It’s been a little quieter over here since Norah’s birthday. Within our family, most of our key occasions fall in the period of June-July, and whilst the date of this post is insignificant, it feels like a good time to start to get back into the normal rhythms of life. Our time since Norah’s birthday and the anniversary of her death has felt like a new no mans land of grief, life, love and loss. Those in the grief community will know that we talk a lot about the first year of grief, a gradual shifting of loss and restoration, gently and forcefully confronting us with the reality of life without our person. A year which, for us, culminated in celebration and reflection, ritual and lamentation, and as ever, love and grief.
In contemplation of our last thirteen months, a huge cycle of life with and without our daughter, we have nurtured a vision of growth. And whilst that growth has been hesitantly welcomed, it is an undeniable truth that the people, parents, and souls we embody today have been shrouded and crafted in turmoil, and the essence of who we are stands firmly, falteringly, in the shadow of loss. The attribution of our selves, of course, can’t be neatly drawn to one singular experience, and although the manifestation of our longing for Norah is the utmost weighted, an amalgamation of secondary losses have served to fortify our grief.
In grief, as in normality, a chain of subsequent actions follow and emerge consequentially. Alongside rebuilding life without Norah, we have endured secondary losses of employment, relationships, identities, futures, communities, finances and health. I raise this not to bide in misery or highlight tragedy, but to take notice of the enduring nature of death and grief. In noticing such experiences, we can begin to aide the evolution of support, care, and community to hold alongside and in hand with those in grief and confronting death.
Norah’s death and ongoing absence has given us a depth of human emotion far beyond anything we ever experienced in comfort. I can never be grateful for my daughter’s death, and yet I am eternally grateful for her life and all she has forced in to focus. Through this fusion of our family, and the steps we take onward together, we are able to continue to walk hand in hand with Norah. Grief conflicting with gratitude is a difficult duty to carry though, and the influences networks of support and community have had on our family have felt limitless.
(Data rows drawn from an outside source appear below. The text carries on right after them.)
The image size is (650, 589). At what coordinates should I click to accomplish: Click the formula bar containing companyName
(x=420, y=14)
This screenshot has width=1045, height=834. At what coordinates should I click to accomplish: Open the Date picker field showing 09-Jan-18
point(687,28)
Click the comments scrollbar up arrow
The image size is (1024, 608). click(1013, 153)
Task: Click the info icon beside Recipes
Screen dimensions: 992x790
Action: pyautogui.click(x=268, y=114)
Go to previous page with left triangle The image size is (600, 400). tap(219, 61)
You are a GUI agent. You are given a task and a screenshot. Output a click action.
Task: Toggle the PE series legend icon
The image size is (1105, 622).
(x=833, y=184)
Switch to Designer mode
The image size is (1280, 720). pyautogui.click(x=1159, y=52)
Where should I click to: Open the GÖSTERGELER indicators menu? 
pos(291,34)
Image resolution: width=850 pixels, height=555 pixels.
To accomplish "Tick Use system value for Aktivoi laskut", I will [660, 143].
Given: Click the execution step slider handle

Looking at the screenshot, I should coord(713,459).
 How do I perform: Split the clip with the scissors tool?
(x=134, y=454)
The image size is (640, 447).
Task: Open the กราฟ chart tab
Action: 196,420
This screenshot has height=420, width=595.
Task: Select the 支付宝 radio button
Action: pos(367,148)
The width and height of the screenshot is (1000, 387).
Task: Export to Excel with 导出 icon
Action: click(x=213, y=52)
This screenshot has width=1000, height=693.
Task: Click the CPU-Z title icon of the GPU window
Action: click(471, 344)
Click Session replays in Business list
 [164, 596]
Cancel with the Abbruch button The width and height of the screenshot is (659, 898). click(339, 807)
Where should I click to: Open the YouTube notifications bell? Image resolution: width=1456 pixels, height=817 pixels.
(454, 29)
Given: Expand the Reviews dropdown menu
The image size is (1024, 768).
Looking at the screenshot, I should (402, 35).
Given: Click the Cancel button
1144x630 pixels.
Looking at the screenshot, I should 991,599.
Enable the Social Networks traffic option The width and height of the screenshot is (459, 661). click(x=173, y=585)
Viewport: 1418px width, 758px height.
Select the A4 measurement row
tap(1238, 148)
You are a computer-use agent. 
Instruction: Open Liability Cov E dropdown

From the perceived depth of relationships now faded, to the embrace of families anew; both possessing the power to deplete and renew. Each action and reaction since Norah’s death has stunned us, lurching us between dazes of appreciation and agony. Those we held closest, who shared our last moments with Norah, have divided firmly into unwavering support and disappointment. In fury and in grief, I no longer possess the ability to give away pieces of my soul, to invest in loving and abiding by those that could not hold steady with us in devastation. This defeated and worn attire I carry now is not born out of contempt or bitterness, but out of protection. This protection is cradled with vulnerability, manifesting in decisions we should have never have had to make.
Our family endures though, not through bravery or inspiration, but out of a profound and rooted ache for Norah, a love that extends now to our individual; an embodiment of everything we and Norah are.